Summarize Your Merge Requests with Automated Comments

How to set up a comment bot on Gitlab

Ivan Montiel
3 min readAug 31, 2017

I’m loving Gitlab’s CI and integrated Pipeline. I also like that I am able to use the gitlab-runner to have the CI pipeline run on my local machines as well.

I’m also loving Terraform since it let’s me use Code as Infrastructure, which helps automate deployments and create consistent infrastructure between development and production environments.

The only thing I felt was missing would be for the Gitlab CI to post what changes in terraform a merge request would cause. Just because a terraform plan passes doesn’t mean all the changes are wanted. But it’s a little tedious to do a code review and also have to pull up the CI console output to review what terraform might change.

That’s why I decided that I’d like the CI to make a comment on a pull request if there is one. So let’s get started.

Create a new user

We’re going to want to make a new user that will make the request. Let’s just call it Terry, the Terraform Plan Bot.

Setting up a new user in Gitlab is easy enough, so let’s just skip to the next step.

Give that user access to your repos

Go to your group members and add that new user you created. In my case, I gave the bot user Developer access.

Create an authorization token for that user

We are going to use the Gitlab API to post, so we’ll need an OAuth Token for that user. You can get one in User -> Settings -> Access Tokens.

Give the token a nice name — “Gitlab CI Comment Authorization” or something like that — and make sure to add the api scope. You don’t need to add an Expires at date.

Create the personal access token and save it someone special.

Add the authorization token to your CI pipeline env vars

Jump to your project and head over to Settings -> Pipelines and scroll on down to the Secret variables section. Add your Key “ OAUTH_TOKEN” and your Value as the personal access token we just saved.

Click that Add new variable button and now all we have to do is the code!

The Code

I’m going to do this in NodeJS, but you can do this in any languages you want, even bash. It doesn’t really matter.

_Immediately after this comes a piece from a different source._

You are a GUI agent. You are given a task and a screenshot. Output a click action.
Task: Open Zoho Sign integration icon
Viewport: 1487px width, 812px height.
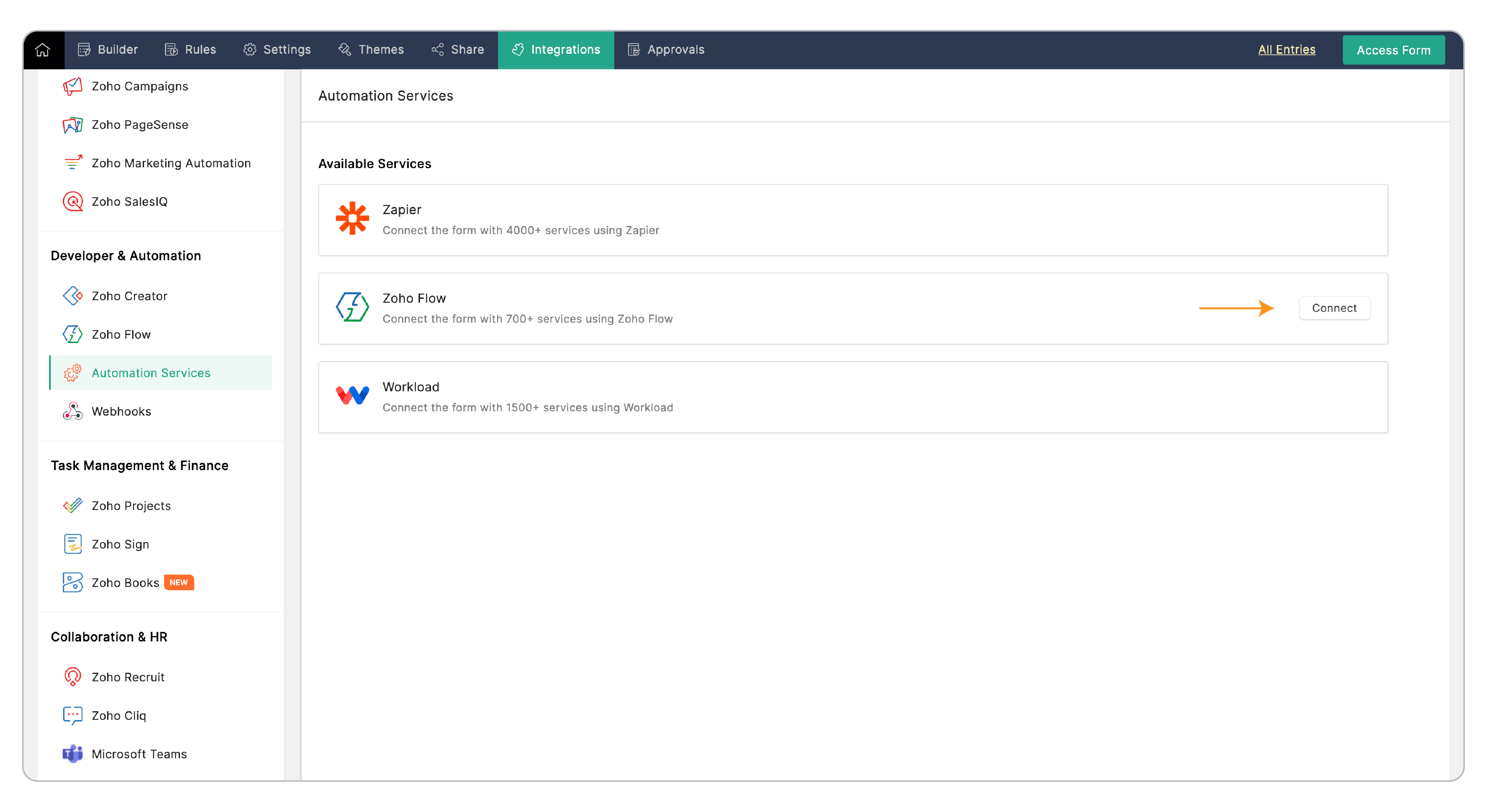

const request = require('request');const privateToken = process.env.OAUTH_TOKEN;
const projectId = process.env.CI_PROJECT_ID;
const mergeRequestId = process.env.PR_ID;
const message = `
Your summary message here.
`;
const path = 'https://gitlab.com/api/v4/projects/' + projectId + '/merge_requests/' +
mergeRequestId + '/notes?private_token=' + privateToken;
request.post(path, { form: { body: message } });

Now, we do need to do something special in order to get that PR_ID:

#!/bin/bashPR_ID=$(curl -s -L "http://gitlab.com/api/v4/projects/${CI_PROJECT_ID}/merge_requests?private_token=${OAUTH_TOKEN}&state=opened" | jq -r ".[]|select(.sha == \"$CI_COMMIT_SHA\")|.iid")node create_note.js

And that’s about it! Your message can be anything and can have any markdown in it just like you normally would put if you were commenting on your Merge Request!